- **Task to carry out**
Whatever the records below say, write them all out exactly.

Data items
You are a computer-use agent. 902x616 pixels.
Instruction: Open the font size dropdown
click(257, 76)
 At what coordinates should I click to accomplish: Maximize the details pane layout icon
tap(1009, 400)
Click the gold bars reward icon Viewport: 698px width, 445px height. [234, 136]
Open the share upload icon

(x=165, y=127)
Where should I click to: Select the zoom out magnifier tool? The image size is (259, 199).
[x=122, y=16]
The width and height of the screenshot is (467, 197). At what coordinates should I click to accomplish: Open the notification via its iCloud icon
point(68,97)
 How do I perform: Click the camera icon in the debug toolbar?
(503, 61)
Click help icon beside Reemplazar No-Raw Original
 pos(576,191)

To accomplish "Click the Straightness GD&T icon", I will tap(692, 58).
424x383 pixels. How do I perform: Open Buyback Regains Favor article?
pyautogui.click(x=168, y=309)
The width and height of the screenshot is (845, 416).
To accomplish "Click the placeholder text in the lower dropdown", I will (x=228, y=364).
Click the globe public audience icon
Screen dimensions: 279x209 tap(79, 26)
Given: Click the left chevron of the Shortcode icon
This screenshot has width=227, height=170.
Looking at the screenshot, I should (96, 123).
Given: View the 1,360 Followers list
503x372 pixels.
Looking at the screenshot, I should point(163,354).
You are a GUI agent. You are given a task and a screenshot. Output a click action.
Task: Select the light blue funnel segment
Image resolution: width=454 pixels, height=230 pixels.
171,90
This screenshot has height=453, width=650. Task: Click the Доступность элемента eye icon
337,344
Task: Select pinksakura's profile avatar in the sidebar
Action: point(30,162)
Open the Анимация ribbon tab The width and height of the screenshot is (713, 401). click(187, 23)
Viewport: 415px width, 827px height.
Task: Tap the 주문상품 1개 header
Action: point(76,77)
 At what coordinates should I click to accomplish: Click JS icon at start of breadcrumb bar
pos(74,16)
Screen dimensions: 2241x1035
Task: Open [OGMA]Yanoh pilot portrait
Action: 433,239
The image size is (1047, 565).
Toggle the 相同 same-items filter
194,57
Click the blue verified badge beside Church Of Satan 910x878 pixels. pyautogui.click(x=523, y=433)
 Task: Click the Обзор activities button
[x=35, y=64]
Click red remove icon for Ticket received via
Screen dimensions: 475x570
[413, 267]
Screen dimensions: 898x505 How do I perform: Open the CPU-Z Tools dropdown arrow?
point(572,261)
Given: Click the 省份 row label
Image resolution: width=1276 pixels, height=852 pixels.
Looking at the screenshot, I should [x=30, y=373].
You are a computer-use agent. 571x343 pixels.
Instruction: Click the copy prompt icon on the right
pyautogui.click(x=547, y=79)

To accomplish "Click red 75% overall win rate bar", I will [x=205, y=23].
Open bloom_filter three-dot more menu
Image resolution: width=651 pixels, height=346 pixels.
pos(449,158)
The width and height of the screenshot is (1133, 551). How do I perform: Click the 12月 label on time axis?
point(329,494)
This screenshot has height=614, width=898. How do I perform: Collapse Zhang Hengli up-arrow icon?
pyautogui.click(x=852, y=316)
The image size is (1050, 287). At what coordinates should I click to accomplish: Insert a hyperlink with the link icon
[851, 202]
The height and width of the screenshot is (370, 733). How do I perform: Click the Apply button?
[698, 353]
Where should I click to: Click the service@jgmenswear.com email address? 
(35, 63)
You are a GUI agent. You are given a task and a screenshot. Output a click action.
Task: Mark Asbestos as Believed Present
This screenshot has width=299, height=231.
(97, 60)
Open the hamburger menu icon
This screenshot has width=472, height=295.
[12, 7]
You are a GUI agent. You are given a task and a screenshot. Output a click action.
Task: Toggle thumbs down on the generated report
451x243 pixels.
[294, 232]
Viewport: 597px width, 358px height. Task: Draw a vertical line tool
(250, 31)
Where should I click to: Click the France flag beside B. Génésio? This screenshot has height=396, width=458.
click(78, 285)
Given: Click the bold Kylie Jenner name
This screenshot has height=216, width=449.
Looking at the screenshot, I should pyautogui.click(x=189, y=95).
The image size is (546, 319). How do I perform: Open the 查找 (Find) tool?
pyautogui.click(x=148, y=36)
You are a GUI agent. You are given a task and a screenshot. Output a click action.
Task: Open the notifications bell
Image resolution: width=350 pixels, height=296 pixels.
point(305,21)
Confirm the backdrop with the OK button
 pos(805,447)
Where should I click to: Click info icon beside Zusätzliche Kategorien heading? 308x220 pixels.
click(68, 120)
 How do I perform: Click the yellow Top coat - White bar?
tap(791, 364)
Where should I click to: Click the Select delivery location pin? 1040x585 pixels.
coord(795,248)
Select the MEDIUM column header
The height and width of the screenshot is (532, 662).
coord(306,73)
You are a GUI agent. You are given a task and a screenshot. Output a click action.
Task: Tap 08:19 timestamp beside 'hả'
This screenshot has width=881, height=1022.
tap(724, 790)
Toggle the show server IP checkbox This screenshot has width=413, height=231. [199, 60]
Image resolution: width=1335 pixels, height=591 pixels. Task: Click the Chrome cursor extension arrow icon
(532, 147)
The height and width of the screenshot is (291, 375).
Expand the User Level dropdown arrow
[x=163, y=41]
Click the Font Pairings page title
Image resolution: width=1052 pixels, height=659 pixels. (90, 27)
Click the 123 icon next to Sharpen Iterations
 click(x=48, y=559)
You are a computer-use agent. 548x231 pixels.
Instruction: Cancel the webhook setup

- **Answer to this problem**
You are a computer-use agent. 902x616 pixels.
Instruction: Open the font size dropdown
click(257, 76)
 At what coordinates should I click to accomplish: Maximize the details pane layout icon
tap(1009, 400)
Click the gold bars reward icon Viewport: 698px width, 445px height. [234, 136]
Open the share upload icon

(x=165, y=127)
Where should I click to: Select the zoom out magnifier tool? The image size is (259, 199).
[x=122, y=16]
The width and height of the screenshot is (467, 197). At what coordinates should I click to accomplish: Open the notification via its iCloud icon
point(68,97)
 How do I perform: Click the camera icon in the debug toolbar?
(503, 61)
Click help icon beside Reemplazar No-Raw Original
 pos(576,191)

To accomplish "Click the Straightness GD&T icon", I will tap(692, 58).
424x383 pixels. How do I perform: Open Buyback Regains Favor article?
pyautogui.click(x=168, y=309)
The width and height of the screenshot is (845, 416).
To accomplish "Click the placeholder text in the lower dropdown", I will (x=228, y=364).
Click the globe public audience icon
Screen dimensions: 279x209 tap(79, 26)
Given: Click the left chevron of the Shortcode icon
This screenshot has width=227, height=170.
Looking at the screenshot, I should (96, 123).
Given: View the 1,360 Followers list
503x372 pixels.
Looking at the screenshot, I should point(163,354).
You are a GUI agent. You are given a task and a screenshot. Output a click action.
Task: Select the light blue funnel segment
Image resolution: width=454 pixels, height=230 pixels.
171,90
This screenshot has height=453, width=650. Task: Click the Доступность элемента eye icon
337,344
Task: Select pinksakura's profile avatar in the sidebar
Action: point(30,162)
Open the Анимация ribbon tab The width and height of the screenshot is (713, 401). click(187, 23)
Viewport: 415px width, 827px height.
Task: Tap the 주문상품 1개 header
Action: point(76,77)
 At what coordinates should I click to accomplish: Click JS icon at start of breadcrumb bar
pos(74,16)
Screen dimensions: 2241x1035
Task: Open [OGMA]Yanoh pilot portrait
Action: 433,239
The image size is (1047, 565).
Toggle the 相同 same-items filter
194,57
Click the blue verified badge beside Church Of Satan 910x878 pixels. pyautogui.click(x=523, y=433)
 Task: Click the Обзор activities button
[x=35, y=64]
Click red remove icon for Ticket received via
Screen dimensions: 475x570
[413, 267]
Screen dimensions: 898x505 How do I perform: Open the CPU-Z Tools dropdown arrow?
point(572,261)
Given: Click the 省份 row label
Image resolution: width=1276 pixels, height=852 pixels.
Looking at the screenshot, I should [x=30, y=373].
You are a computer-use agent. 571x343 pixels.
Instruction: Click the copy prompt icon on the right
pyautogui.click(x=547, y=79)

To accomplish "Click red 75% overall win rate bar", I will [x=205, y=23].
Open bloom_filter three-dot more menu
Image resolution: width=651 pixels, height=346 pixels.
pos(449,158)
The width and height of the screenshot is (1133, 551). How do I perform: Click the 12月 label on time axis?
point(329,494)
This screenshot has height=614, width=898. How do I perform: Collapse Zhang Hengli up-arrow icon?
pyautogui.click(x=852, y=316)
The image size is (1050, 287). At what coordinates should I click to accomplish: Insert a hyperlink with the link icon
[851, 202]
The height and width of the screenshot is (370, 733). How do I perform: Click the Apply button?
[698, 353]
Where should I click to: Click the service@jgmenswear.com email address? 
(35, 63)
You are a GUI agent. You are given a task and a screenshot. Output a click action.
Task: Mark Asbestos as Believed Present
This screenshot has width=299, height=231.
(97, 60)
Open the hamburger menu icon
This screenshot has width=472, height=295.
[12, 7]
You are a GUI agent. You are given a task and a screenshot. Output a click action.
Task: Toggle thumbs down on the generated report
451x243 pixels.
[294, 232]
Viewport: 597px width, 358px height. Task: Draw a vertical line tool
(250, 31)
Where should I click to: Click the France flag beside B. Génésio? This screenshot has height=396, width=458.
click(78, 285)
Given: Click the bold Kylie Jenner name
This screenshot has height=216, width=449.
Looking at the screenshot, I should pyautogui.click(x=189, y=95).
The image size is (546, 319). How do I perform: Open the 查找 (Find) tool?
pyautogui.click(x=148, y=36)
You are a GUI agent. You are given a task and a screenshot. Output a click action.
Task: Open the notifications bell
Image resolution: width=350 pixels, height=296 pixels.
point(305,21)
Confirm the backdrop with the OK button
 pos(805,447)
Where should I click to: Click info icon beside Zusätzliche Kategorien heading? 308x220 pixels.
click(68, 120)
 How do I perform: Click the yellow Top coat - White bar?
tap(791, 364)
Where should I click to: Click the Select delivery location pin? 1040x585 pixels.
coord(795,248)
Select the MEDIUM column header
The height and width of the screenshot is (532, 662).
coord(306,73)
You are a GUI agent. You are given a task and a screenshot. Output a click action.
Task: Tap 08:19 timestamp beside 'hả'
This screenshot has width=881, height=1022.
tap(724, 790)
Toggle the show server IP checkbox This screenshot has width=413, height=231. [199, 60]
Image resolution: width=1335 pixels, height=591 pixels. Task: Click the Chrome cursor extension arrow icon
(532, 147)
The height and width of the screenshot is (291, 375).
Expand the User Level dropdown arrow
[x=163, y=41]
Click the Font Pairings page title
Image resolution: width=1052 pixels, height=659 pixels. (90, 27)
Click the 123 icon next to Sharpen Iterations
 click(x=48, y=559)
You are a computer-use agent. 548x231 pixels.
Instruction: Cancel the webhook setup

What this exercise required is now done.